-- List of tasks --
- A) Repeat the part of the Emmys article from "There was a" to "in Emmys history." word for word.
- B) Write the next few paragraphs of the Emmys article, picking up after its final sentence.

-- Reading passage --
———

Kerry Washington paid tribute to Michael K. Williams

Fans were also shocked when Williams died two weeks ago at age 54. Presenter Kerry Washington paid tribute to the actor before the outstanding supporting actor in a drama series category was announced. (Williams was nominated for his role in HBO’s recently canceled horror drama “Lovecraft Country”; he lost to Tobias Menzies from “The Crown.”)

“I’d like to take a moment to mention one nominee in particular, Michael K. Williams,” Washington said. “Michael was — so crazy to say ‘was’ — a brilliantly talented actor and a generous human being who has left us far too soon. Michael, your excellence and artistry will endure. We love you. I know you are here, because you wouldn’t miss it.”

There was a gap in the diversity of nominees vs. the diversity of winners

In one historic moment, RuPaul won his 11th Emmy for outstanding competition for VH1′s “RuPaul’s Drag Race,” making him the Black artist with the most wins in Emmys history.

“Thanks to all of our lovely children on our show from around the world. They are so gracious to tell their stories of courage and how to navigate this difficult life, even more difficult today. This is for you,” RuPaul said. “And for you kids out there watching. You have a tribe that is waiting for you, baby.”

However, though the list of nominees was far more diverse than usual — with a record number of non-White nominees — very few people of color actually won any awards, and none of the major acting prizes, which did not go unnoticed on social media.

Debbie Allen made a powerful speech

The beloved actress and dancer/choreographer followed up a recent Kennedy Center Honors with the Governor’s Award for her decades of work. “It’s taken a lot of courage to be the only woman in the room most of the time,” she said as the crowd cheered. “A lot of courage and creativity and fight and faith to believe that I could keep going. And I have. And I brought a whole lot of people with me. So I want to say, thank you for this glorious moment in the sun.”

‘The Queen’s Gambit’ winners gave very odd speeches

Netflix’s drama about a chess prodigy (played by nominee Anya Taylor-Joy) won for limited series or anthology series in a bit of a mild upset, given it was up against the powerhouse “Mare of Easttown.” Executive producer William Horberg raised eyebrows on social media when he said, in the same sentence, that Taylor “brought the sexy back to chess, and you inspired a whole generation of girls and young women to realize that patriarchy simply has no defense against our queen.” It was quite the combination of thoughts, though the bringing “sexy back to chess” line is an inside joke from the show.

———

-- Provided material --
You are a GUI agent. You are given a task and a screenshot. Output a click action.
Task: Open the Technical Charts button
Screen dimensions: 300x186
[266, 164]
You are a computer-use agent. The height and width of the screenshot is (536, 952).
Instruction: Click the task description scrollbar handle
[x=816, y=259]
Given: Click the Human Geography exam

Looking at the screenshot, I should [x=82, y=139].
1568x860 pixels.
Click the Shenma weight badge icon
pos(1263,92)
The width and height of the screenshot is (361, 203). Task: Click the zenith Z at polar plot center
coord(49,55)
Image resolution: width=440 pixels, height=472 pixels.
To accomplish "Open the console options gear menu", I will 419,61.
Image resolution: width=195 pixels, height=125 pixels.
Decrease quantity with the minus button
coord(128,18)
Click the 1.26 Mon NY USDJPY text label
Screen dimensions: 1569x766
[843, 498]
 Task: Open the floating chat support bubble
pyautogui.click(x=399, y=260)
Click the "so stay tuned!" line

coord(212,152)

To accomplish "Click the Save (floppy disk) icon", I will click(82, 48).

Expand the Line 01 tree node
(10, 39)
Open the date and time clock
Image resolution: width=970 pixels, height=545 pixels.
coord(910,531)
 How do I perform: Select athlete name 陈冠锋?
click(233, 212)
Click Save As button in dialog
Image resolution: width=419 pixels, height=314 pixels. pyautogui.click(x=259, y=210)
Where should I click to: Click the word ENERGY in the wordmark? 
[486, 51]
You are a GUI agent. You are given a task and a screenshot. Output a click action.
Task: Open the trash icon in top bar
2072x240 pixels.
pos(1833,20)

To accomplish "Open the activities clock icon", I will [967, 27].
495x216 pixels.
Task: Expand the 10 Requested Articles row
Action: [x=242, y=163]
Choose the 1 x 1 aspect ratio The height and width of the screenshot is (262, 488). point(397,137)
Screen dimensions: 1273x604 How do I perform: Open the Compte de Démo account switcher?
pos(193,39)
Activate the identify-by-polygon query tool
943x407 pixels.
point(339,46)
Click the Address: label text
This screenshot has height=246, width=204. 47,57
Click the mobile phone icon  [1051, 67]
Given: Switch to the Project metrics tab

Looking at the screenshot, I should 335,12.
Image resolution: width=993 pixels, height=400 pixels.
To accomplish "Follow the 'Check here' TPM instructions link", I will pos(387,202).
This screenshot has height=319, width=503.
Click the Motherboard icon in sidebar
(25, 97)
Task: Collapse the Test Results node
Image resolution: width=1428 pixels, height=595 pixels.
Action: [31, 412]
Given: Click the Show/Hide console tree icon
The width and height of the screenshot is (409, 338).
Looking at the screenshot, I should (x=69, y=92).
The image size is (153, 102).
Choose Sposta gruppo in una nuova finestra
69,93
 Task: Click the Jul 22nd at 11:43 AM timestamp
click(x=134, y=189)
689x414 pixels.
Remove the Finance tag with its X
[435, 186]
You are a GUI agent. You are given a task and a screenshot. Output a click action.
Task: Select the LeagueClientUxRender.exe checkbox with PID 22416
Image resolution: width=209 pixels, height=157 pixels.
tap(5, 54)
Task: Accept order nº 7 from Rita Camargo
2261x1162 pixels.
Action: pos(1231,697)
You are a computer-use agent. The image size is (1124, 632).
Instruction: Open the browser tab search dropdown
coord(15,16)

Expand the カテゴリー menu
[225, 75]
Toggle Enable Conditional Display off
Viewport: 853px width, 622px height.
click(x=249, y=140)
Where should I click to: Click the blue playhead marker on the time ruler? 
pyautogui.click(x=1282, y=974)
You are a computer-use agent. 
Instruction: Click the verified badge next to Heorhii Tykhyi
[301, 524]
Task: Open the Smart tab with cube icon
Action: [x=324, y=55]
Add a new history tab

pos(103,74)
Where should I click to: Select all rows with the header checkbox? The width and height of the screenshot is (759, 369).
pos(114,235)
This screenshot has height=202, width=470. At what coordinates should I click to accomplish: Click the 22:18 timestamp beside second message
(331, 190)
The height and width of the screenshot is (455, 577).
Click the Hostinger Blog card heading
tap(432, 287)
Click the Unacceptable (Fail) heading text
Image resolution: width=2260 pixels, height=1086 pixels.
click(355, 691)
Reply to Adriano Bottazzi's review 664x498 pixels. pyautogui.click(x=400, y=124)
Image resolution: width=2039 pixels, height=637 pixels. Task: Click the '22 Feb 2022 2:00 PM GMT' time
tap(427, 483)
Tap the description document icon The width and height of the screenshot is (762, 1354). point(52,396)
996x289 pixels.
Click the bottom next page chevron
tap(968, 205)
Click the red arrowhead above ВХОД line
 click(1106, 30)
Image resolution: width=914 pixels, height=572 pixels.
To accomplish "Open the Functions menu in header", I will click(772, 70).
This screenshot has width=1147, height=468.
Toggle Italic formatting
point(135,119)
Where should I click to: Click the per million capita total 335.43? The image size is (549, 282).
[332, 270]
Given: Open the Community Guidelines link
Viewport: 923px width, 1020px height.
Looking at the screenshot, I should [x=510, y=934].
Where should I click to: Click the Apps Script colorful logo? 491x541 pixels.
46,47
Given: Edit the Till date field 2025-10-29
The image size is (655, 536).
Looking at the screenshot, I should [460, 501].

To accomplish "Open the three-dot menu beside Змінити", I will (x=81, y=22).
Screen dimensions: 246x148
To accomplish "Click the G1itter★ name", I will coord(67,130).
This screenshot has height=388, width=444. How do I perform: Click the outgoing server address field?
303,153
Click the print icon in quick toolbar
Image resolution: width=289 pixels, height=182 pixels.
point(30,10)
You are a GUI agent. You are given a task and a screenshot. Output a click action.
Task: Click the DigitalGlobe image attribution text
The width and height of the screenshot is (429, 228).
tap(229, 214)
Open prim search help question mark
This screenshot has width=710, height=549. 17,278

———

-- Answers to the problems --
- A)
There was a gap in the diversity of nominees vs. the diversity of winners

In one historic moment, RuPaul won his 11th Emmy for outstanding competition for VH1′s “RuPaul’s Drag Race,” making him the Black artist with the most wins in Emmys history.

- B)
But the much worse speech arrived earlier. Scott Frank walked onstage with two pieces of paper after he won for directing in a limited series or movie, and then made himself at home. “Seriously, stop the music,” he said as the band started to politely play him off — the first of three times. But he just. kept. talking, flat-out refusing to leave the stage until he was done. Lots of people had plenty to say about that move on Twitter, particularly since he appeared after Allen who also jokingly waved off the walk-off music but was being recognized for decades of work.

Conan O’Brien had a moment

It’s been awhile since the late-night talk show host was nominated, but O’Brien landed a nod for variety talk series for the farewell season of TBS’s “Conan.” He really made the most of his time there, first visibly glowering when he lost to “Last Week Tonight,” then momentarily calmed when the show’s writers let him borrow the trophy they just won. He later happily crashed Stephen Colbert’s team’s victory onstage for live variety special for “Celebrating America — An Inauguration Night Special.” (Colbert confirmed afterward it was a planned bit.)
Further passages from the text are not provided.